----- READING TEXT -----

Building Resilient Systems (Draft)

mateusz@systems ~/book/ch06/building $ cat section.md

Building Resilient Systems: Practical Guidance

Resilience isn't just about infrastructure redundancy—it's about how you develop, test, and deploy systems. This section covers practical patterns for building resilient systems: environment separation, dependency management, deployment strategies, and leveraging cloud provider fault isolation boundaries.

# Environment Separation: Dev/QA/Prod

Separating environments isolates failures and allows safe testing of changes before production deployment.

Development (Dev):
    - Individual developers test code changes
    - Rapid iteration, frequent breakage acceptable
    - May use mock/stub dependencies
    - Data: Synthetic or anonymized

Quality Assurance (QA/Staging):
    - Integration testing, load testing, security testing
    - Production-like configuration and data volume
    - Validates changes before prod deployment
    - Data: Anonymized production snapshot or realistic synthetic

Production (Prod):
    - Live user traffic
    - High availability, monitoring, on-call
    - Changes deployed only after QA validation
    - Data: Real user data

Why separate: Dev/QA failures don't affect users. QA catches bugs before production. Production stays stable.

Common Pitfalls

Shared databases: Dev and QA sharing same database → test data pollution, accidental prod data access
"Read-only" prod access: Developers with read-only prod access still risk data leaks, and "just this once" writes
QA not prod-like: QA with 1/100th prod data volume misses performance issues that only appear at scale
No staging: Deploying dev → prod directly skips integration testing, increases risk

Best practice: Completely isolated environments. QA should match prod topology (same number of tiers, similar data volume, same configuration). Use IAM/RBAC to enforce separation.

# Dependency Lifecycle Management

Dependencies (DNS, authentication, databases, APIs) are often shared across systems. How do you safely change a dependency without breaking everything?

Problem: Shared Dependencies

Shared Auth Service:
    [App 1] --|
    [App 2] --+--> [Auth Service] (single instance)
    [App 3] --|

Auth Service upgrade:
    - Changes API contract (new field required)
    - App 1, 2, 3 not updated yet
    - Deploy auth upgrade --> Apps break (missing field)

Solution: Dependencies should follow their own dev/qa/prod lifecycle, versioned APIs, and backward compatibility.

Pattern: Versioned Dependencies

Auth Service v1 and v2 running simultaneously:
    [App 1 (old)] --> Auth v1 endpoint (/v1/auth)
    [App 2 (new)] --> Auth v2 endpoint (/v2/auth)
    [App 3 (old)] --> Auth v1 endpoint

Migration:
    1. Deploy Auth v2 alongside v1
    2. Update App 2 to use v2 (test, validate)
    3. Update App 1 to use v2
    4. Update App 3 to use v2
    5. Decommission v1 once no clients remain

DNS example: DNS changes need their own lifecycle. If you change DNS to point example.com from 10.0.1.5 → 10.0.1.10, applications need to handle both IPs during transition (TTL period). Test DNS change in dev/QA before prod.

----- DATA PROVIDED -----

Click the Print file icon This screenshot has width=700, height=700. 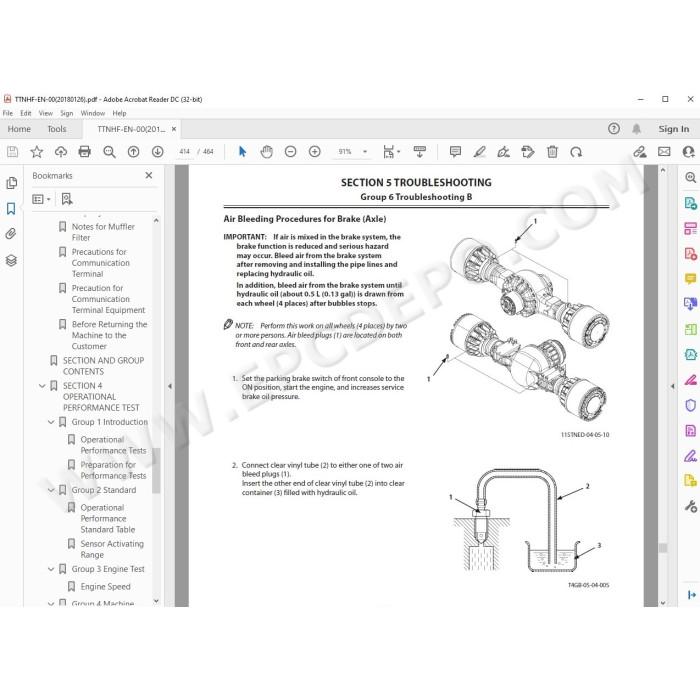[84, 152]
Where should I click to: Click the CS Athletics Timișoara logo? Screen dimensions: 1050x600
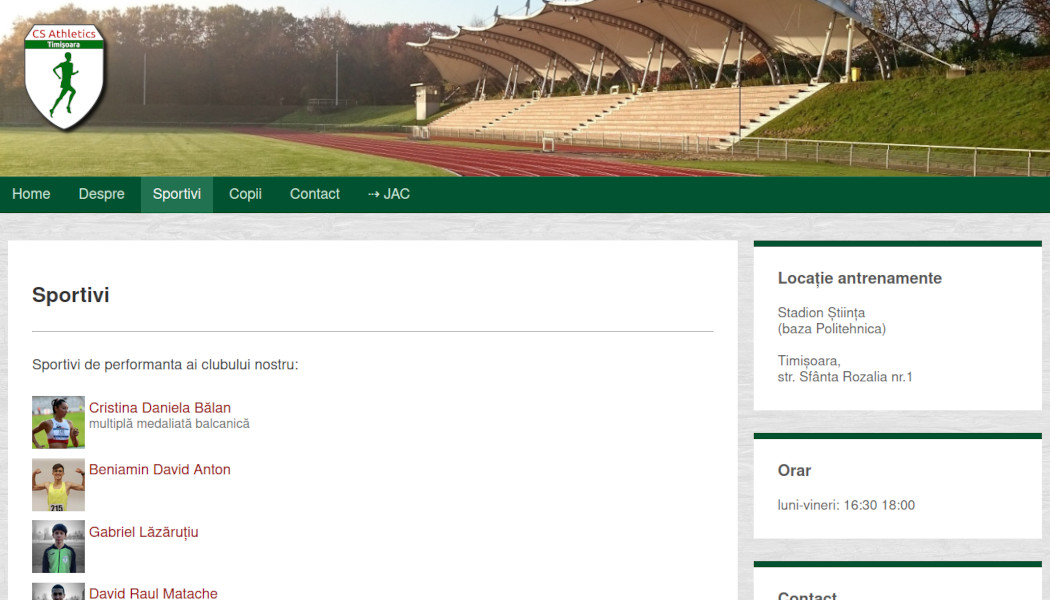coord(65,76)
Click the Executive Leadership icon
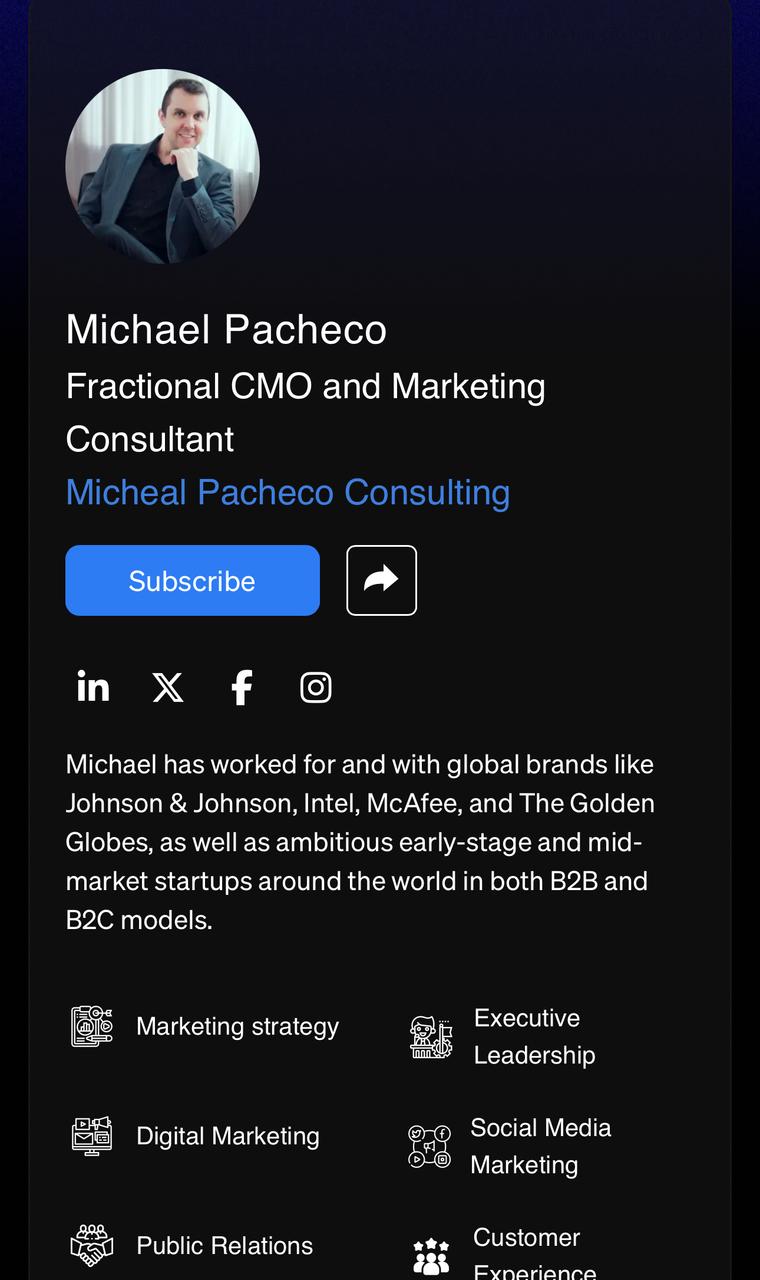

-----

### CHALLENGES
1. In the resilient systems text, what kind of problem does a QA environment with 1/100th of production data volume miss?
2. Please continue the resilient systems text from its last sentence.

### RESULTS FOR THE EXERCISE
1. Performance issues that only appear at scale.

2.
# Deployment Strategies

How you deploy changes affects blast radius and rollback speed.

Blue-Green Deployment

Run two identical environments (blue and green). Deploy to inactive environment, then switch traffic.

Before Deployment:
    Blue (active): v1.0 <-- 100% traffic
    Green (idle): (empty or old version)

Deploy v1.1:
    Blue (active): v1.0 <-- 100% traffic
    Green (idle): v1.1 <-- Deploy new version, test

Switch Traffic:
    Blue (idle): v1.0
    Green (active): v1.1 <-- 100% traffic switched instantly

Rollback:
    If v1.1 has issues, switch traffic back to blue (instant)

Pros: Fast rollback (flip switch), full testing before traffic switch, zero downtime.

Cons: Expensive (2x infrastructure during deployment), database migrations tricky (both versions must handle same schema).

Canary Deployment

Gradually roll out to small percentage of traffic, monitor, then expand.

Phase 1: 1% traffic to v1.1
    v1.0: 99% traffic
    v1.1:  1% traffic <-- Monitor error rates, latency

Phase 2: 10% traffic (if Phase 1 looks good)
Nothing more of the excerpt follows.